Exercise data>

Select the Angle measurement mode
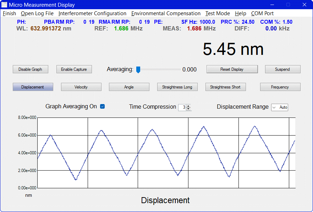Screen dimensions: 313x212 [x=129, y=87]
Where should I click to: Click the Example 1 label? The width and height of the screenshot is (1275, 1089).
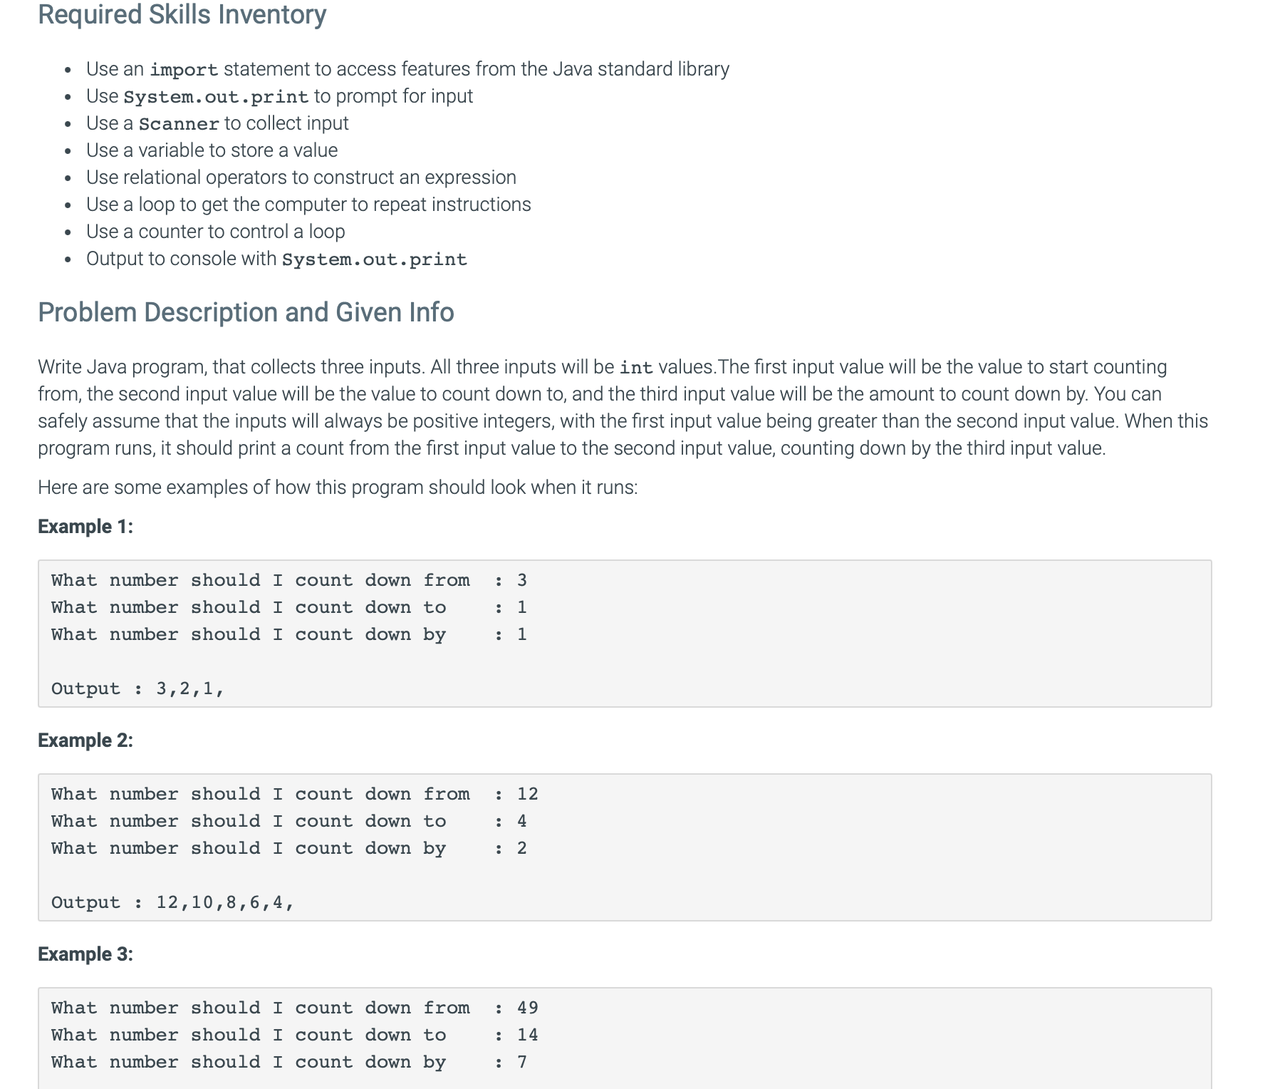point(85,527)
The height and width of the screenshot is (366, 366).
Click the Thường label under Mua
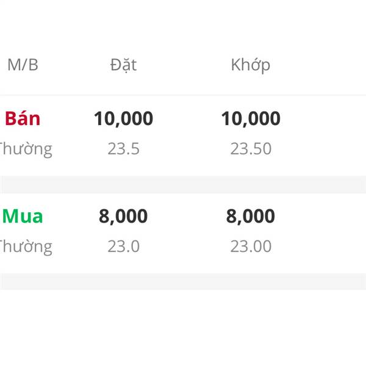(26, 246)
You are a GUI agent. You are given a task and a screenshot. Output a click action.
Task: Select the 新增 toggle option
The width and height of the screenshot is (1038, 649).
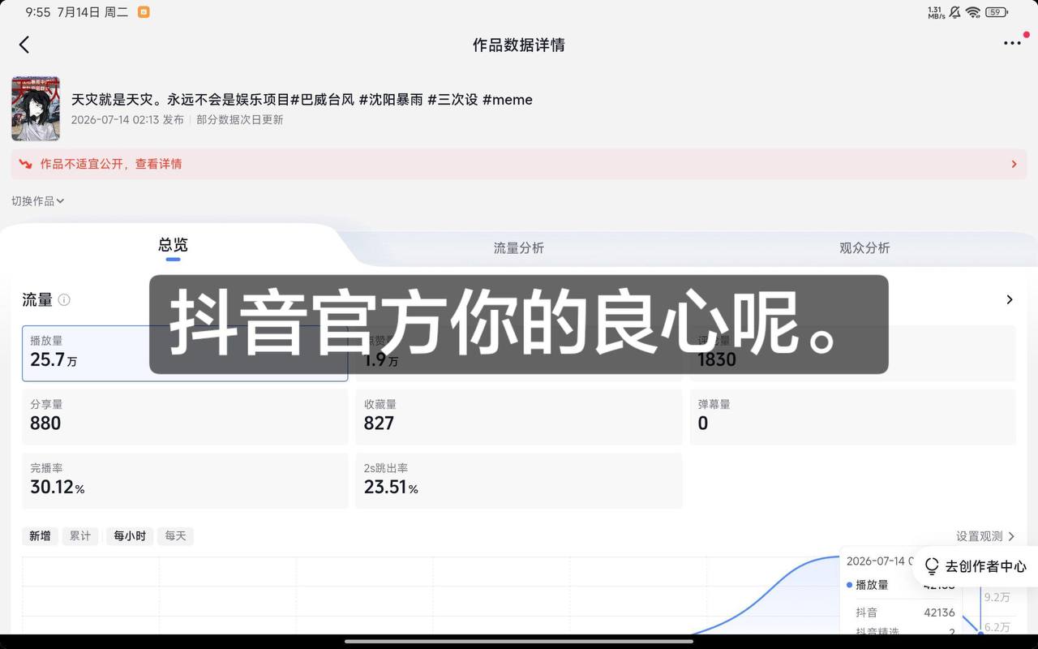[x=40, y=536]
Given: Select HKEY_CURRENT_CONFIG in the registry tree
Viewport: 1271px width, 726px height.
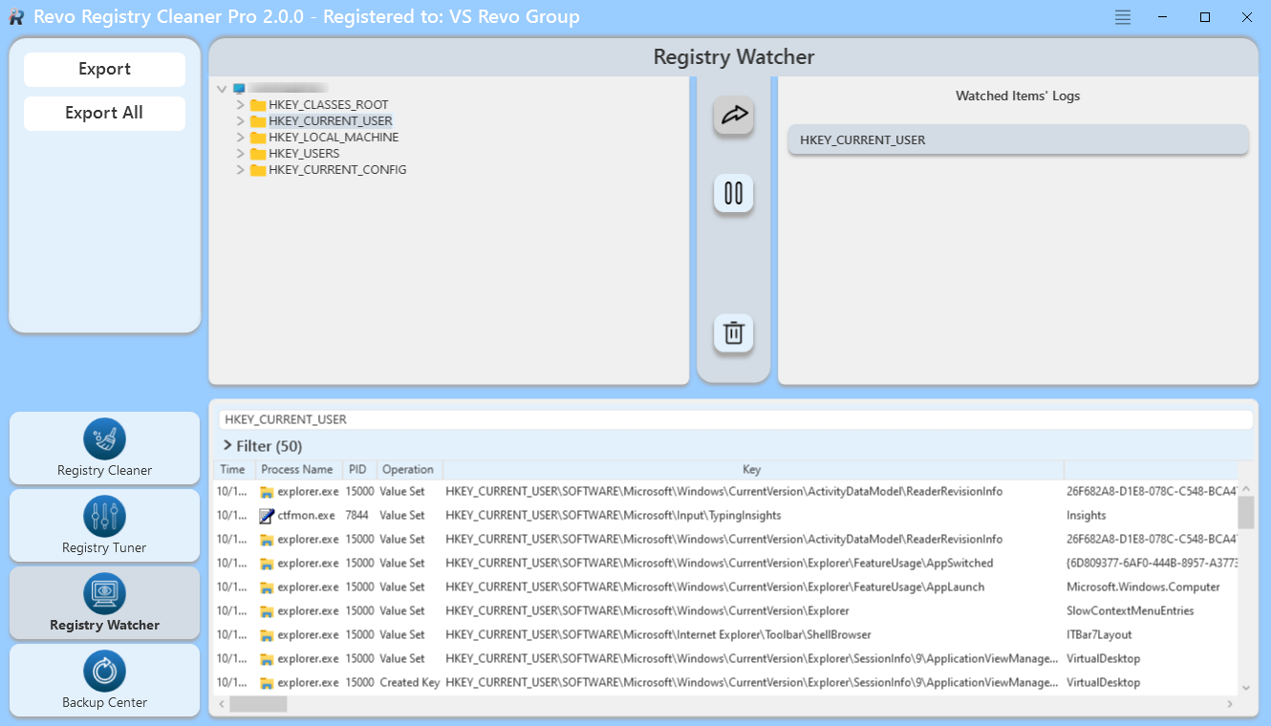Looking at the screenshot, I should 336,170.
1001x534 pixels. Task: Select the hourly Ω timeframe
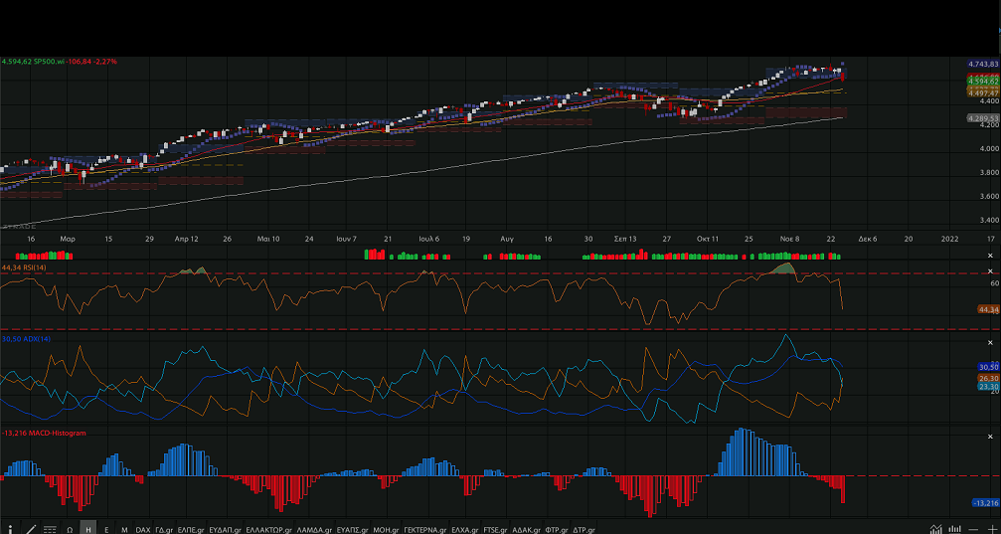pyautogui.click(x=70, y=529)
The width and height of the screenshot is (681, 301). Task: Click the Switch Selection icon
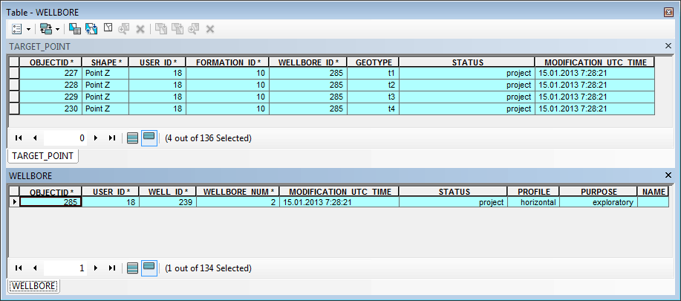(x=91, y=29)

Work to be completed> Would you output each entry exactly and leave the pictures behind?

Response to this task>
Select the Angle measurement mode
Screen dimensions: 313x212 [x=129, y=87]
Where should I click to: Click the Example 1 label? The width and height of the screenshot is (1275, 1089).
point(85,527)
The height and width of the screenshot is (366, 366).
Click the Thường label under Mua
(26, 246)
You are a GUI agent. You are given a task and a screenshot. Output a click action.
Task: Select the 新增 toggle option
The width and height of the screenshot is (1038, 649).
[x=40, y=536]
Given: Select HKEY_CURRENT_CONFIG in the registry tree
Viewport: 1271px width, 726px height.
Looking at the screenshot, I should 336,170.
1001x534 pixels. Task: Select the hourly Ω timeframe
pyautogui.click(x=70, y=529)
The width and height of the screenshot is (681, 301). Task: Click the Switch Selection icon
(x=91, y=29)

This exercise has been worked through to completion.